**PROMPT**
Of the lines below, write out exactly those from the line with "Given: Open Skin Management from the sidebar" through the line with "This screenshot has width=1456, height=819.", both included, and skip the rest.

**DATA TO PROCESS**

◆ ◆ ◆ ◆ ◆

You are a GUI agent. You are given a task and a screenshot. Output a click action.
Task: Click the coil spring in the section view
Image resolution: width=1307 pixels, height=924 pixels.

◆ ◆ ◆ ◆ ◆

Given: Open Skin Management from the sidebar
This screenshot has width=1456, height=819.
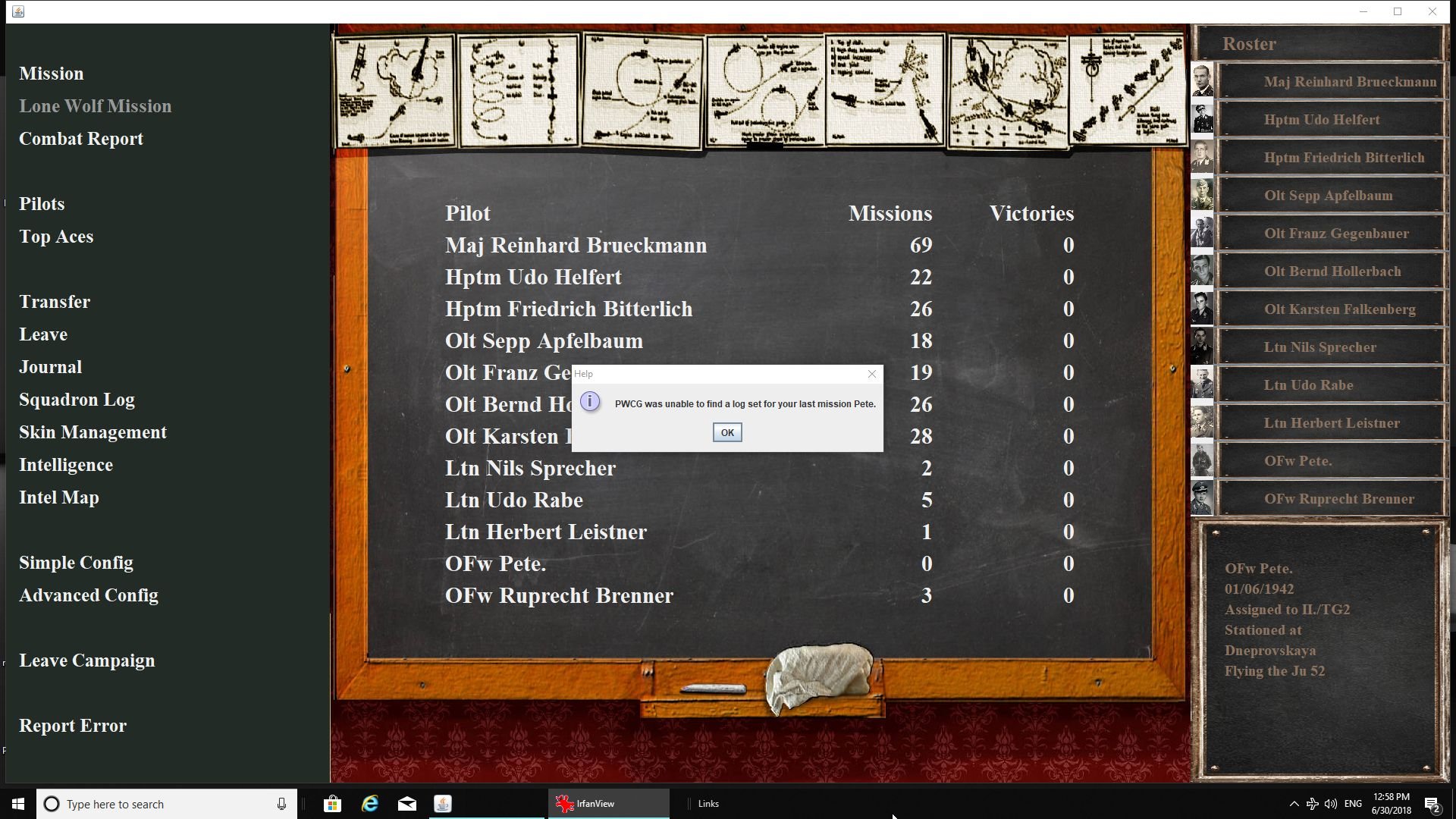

◆ ◆ ◆ ◆ ◆

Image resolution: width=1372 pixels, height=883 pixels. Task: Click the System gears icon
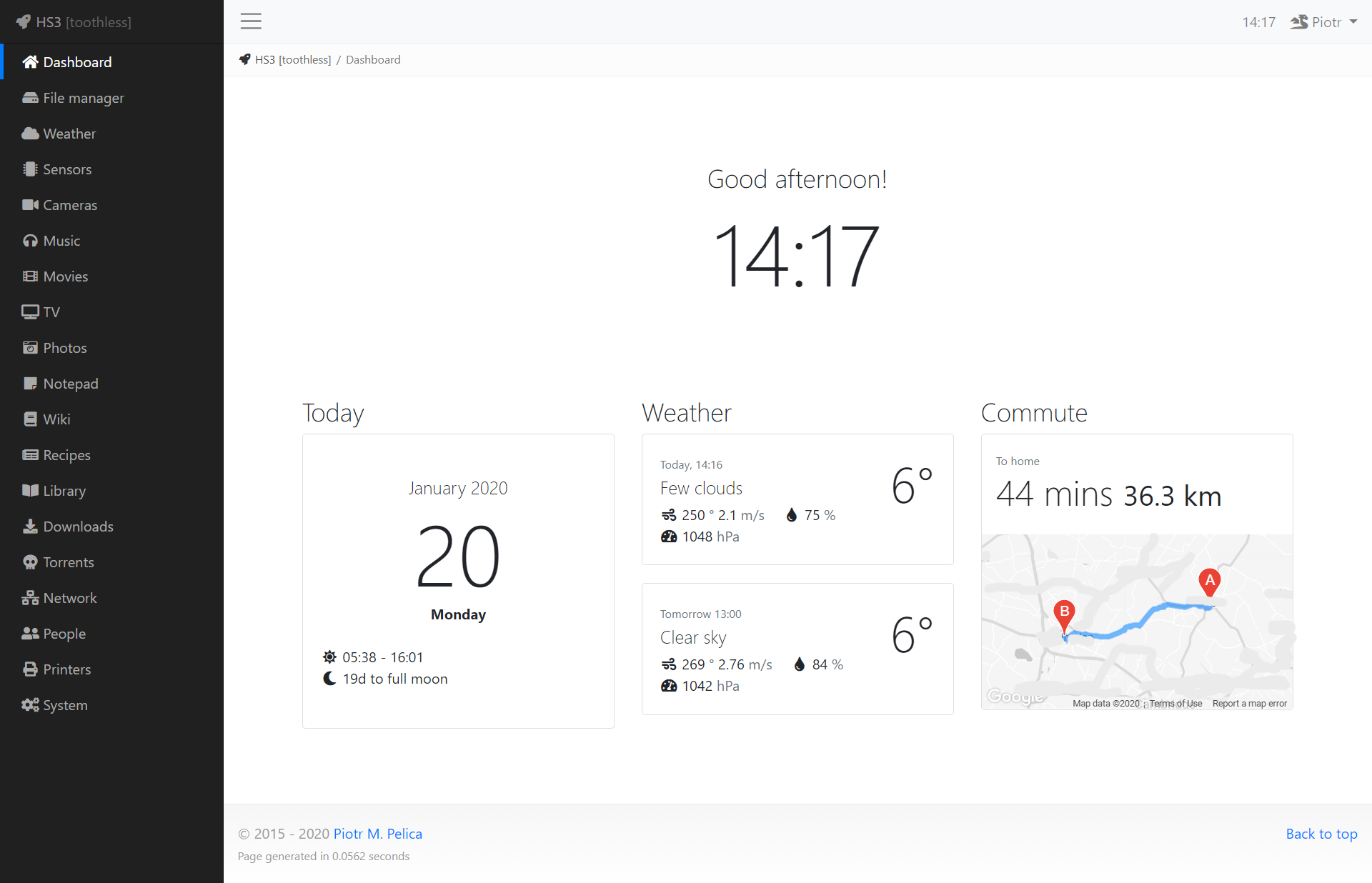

◆ ◆ ◆ ◆ ◆

**SOLUTION FOR THIS PROBLEM**
Given: Open Skin Management from the sidebar
This screenshot has width=1456, height=819.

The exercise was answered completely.